Return each line in the listing below that contains the string "Viewport".

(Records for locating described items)
________________________

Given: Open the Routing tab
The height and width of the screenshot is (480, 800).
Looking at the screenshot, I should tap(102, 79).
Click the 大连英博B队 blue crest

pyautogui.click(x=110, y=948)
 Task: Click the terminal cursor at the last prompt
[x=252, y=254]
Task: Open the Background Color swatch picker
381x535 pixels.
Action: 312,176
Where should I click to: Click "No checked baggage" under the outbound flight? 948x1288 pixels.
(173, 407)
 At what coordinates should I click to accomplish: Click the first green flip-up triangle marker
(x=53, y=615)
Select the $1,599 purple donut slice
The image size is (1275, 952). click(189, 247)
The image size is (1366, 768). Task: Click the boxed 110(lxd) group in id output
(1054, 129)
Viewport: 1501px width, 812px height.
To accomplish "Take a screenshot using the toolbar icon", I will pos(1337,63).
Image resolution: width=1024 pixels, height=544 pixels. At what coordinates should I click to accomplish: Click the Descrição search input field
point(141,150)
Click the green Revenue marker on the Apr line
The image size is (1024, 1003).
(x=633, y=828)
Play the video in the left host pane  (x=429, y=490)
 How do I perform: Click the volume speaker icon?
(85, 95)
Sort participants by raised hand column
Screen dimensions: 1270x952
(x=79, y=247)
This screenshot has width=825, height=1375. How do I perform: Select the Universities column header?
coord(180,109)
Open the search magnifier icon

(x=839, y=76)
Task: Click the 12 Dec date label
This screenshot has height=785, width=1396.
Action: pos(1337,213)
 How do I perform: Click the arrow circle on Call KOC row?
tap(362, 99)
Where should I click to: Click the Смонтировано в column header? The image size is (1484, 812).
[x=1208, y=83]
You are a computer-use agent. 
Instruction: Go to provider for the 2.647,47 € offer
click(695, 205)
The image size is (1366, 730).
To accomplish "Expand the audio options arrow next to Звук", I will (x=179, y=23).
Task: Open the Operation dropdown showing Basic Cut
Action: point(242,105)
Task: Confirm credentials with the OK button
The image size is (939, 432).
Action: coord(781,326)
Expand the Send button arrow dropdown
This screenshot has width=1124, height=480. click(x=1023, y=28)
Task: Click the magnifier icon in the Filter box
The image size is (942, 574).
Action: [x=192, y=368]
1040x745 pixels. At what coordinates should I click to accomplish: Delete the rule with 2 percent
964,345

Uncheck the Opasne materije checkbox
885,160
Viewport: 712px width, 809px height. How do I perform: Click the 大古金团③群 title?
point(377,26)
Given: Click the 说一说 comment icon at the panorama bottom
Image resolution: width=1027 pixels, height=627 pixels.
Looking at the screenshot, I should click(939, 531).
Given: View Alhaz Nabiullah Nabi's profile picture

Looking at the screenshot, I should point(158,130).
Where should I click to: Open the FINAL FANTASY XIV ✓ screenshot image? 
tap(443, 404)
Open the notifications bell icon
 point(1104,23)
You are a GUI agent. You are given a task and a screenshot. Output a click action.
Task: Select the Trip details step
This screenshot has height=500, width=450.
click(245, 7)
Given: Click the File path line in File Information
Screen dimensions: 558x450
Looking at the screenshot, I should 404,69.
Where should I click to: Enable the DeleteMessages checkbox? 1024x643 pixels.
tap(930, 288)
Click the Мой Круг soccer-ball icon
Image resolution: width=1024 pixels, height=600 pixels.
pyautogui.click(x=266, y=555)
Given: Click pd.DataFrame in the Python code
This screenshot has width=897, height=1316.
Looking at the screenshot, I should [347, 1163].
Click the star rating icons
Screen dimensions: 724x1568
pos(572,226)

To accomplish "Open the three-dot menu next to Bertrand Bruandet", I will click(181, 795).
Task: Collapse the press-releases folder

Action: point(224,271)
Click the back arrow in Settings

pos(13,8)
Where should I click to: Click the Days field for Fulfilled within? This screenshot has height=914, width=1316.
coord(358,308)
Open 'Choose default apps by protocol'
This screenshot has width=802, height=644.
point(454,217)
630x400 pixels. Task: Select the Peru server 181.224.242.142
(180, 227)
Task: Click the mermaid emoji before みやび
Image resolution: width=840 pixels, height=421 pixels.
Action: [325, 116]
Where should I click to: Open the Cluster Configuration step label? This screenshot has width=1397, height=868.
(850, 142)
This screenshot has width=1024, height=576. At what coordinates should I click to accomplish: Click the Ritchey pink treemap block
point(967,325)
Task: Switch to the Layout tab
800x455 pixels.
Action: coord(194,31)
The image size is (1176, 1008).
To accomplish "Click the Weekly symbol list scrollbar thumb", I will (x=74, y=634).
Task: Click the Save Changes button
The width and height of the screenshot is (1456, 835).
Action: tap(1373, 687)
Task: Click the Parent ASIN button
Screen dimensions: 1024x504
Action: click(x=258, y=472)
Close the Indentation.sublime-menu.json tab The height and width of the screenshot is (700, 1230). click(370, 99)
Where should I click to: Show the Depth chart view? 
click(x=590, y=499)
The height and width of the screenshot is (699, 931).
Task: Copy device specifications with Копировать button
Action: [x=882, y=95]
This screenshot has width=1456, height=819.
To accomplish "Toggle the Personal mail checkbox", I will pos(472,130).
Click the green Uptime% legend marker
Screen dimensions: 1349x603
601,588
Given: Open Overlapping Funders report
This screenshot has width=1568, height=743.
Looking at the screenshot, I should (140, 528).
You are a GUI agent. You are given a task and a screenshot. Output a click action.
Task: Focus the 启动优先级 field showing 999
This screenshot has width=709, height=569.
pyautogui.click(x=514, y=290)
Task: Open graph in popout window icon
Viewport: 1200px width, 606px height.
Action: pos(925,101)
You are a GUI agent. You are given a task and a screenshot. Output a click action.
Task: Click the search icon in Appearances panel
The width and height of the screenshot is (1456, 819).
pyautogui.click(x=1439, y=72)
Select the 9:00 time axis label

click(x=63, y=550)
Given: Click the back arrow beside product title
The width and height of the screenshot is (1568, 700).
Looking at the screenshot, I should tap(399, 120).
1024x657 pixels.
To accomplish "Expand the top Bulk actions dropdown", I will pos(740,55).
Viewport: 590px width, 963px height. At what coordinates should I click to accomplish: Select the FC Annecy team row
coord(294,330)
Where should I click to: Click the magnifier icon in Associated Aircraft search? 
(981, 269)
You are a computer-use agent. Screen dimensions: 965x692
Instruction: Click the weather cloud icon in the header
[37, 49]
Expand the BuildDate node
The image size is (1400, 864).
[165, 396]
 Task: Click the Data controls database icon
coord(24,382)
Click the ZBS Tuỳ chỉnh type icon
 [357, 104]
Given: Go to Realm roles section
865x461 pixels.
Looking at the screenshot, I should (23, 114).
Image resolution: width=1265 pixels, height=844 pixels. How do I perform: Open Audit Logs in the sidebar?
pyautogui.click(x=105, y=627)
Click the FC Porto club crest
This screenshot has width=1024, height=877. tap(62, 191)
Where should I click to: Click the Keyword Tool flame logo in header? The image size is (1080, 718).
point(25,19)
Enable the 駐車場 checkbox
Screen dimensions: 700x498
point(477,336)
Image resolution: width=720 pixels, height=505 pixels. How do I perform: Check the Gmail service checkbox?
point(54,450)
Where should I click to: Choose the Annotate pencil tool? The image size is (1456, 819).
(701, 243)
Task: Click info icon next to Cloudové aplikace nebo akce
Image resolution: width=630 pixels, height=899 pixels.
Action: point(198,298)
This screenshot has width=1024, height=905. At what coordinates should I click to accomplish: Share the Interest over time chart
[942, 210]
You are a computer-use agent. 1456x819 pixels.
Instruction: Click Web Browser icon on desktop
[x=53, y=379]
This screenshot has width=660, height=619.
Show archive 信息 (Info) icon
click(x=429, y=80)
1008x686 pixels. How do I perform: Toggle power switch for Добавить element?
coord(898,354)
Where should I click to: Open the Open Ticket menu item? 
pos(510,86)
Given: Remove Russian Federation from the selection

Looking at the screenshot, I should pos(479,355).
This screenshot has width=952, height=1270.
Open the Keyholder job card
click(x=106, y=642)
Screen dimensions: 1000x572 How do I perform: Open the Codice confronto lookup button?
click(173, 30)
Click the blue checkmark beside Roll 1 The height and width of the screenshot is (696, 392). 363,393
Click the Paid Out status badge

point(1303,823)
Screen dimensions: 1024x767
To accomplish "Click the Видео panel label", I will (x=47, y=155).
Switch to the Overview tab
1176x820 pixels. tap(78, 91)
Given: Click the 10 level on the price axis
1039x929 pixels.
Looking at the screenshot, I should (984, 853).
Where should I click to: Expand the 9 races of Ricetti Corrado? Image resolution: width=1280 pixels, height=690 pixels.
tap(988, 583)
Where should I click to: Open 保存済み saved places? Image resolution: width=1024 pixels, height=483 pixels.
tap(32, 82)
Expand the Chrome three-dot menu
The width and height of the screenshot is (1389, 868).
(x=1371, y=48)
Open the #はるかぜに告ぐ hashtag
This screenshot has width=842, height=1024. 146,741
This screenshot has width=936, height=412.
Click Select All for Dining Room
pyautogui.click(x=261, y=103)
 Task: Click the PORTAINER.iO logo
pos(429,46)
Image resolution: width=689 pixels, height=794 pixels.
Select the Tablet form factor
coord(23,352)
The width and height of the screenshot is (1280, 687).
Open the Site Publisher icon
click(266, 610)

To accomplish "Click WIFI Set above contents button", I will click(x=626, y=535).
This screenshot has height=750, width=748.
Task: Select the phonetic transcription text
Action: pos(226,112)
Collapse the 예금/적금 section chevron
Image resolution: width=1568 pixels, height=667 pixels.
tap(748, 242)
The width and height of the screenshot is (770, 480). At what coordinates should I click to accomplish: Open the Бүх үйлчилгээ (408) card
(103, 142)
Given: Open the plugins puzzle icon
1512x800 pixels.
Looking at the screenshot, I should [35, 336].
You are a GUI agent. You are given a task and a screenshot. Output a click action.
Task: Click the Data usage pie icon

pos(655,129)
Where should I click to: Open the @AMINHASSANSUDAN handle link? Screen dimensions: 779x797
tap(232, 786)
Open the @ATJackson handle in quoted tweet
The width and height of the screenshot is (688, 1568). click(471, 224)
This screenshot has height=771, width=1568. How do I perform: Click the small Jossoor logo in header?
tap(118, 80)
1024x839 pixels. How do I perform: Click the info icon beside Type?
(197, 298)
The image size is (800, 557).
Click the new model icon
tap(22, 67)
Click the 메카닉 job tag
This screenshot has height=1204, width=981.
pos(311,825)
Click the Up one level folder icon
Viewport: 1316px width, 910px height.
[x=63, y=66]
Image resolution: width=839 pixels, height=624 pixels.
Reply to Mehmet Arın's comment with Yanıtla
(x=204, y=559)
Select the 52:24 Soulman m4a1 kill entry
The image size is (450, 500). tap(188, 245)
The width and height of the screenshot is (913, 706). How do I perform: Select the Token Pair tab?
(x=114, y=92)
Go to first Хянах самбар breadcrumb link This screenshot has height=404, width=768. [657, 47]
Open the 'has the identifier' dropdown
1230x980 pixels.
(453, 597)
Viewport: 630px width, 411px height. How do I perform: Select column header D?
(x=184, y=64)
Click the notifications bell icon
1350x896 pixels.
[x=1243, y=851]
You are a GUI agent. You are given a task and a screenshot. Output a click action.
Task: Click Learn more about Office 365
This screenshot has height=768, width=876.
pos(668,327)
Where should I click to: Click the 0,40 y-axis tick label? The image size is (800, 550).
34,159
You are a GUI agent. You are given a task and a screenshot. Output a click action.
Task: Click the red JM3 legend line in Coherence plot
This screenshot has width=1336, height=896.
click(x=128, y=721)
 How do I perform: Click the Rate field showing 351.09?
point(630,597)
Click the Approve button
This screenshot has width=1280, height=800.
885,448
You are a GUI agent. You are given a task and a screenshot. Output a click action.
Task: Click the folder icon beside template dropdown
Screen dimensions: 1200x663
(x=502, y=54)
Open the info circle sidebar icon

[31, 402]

________________________

§ **Response to the exercise**
Viewport: 1501px width, 812px height.
Viewport: 712px width, 809px height. How do I perform: Click the 大古金团③群 title?
Viewport: 1200px width, 606px height.
Viewport: 590px width, 963px height. At what coordinates should I click to accomplish: Select the FC Annecy team row
Viewport: 1316px width, 910px height.
Viewport: 630px width, 411px height. How do I perform: Select column header D?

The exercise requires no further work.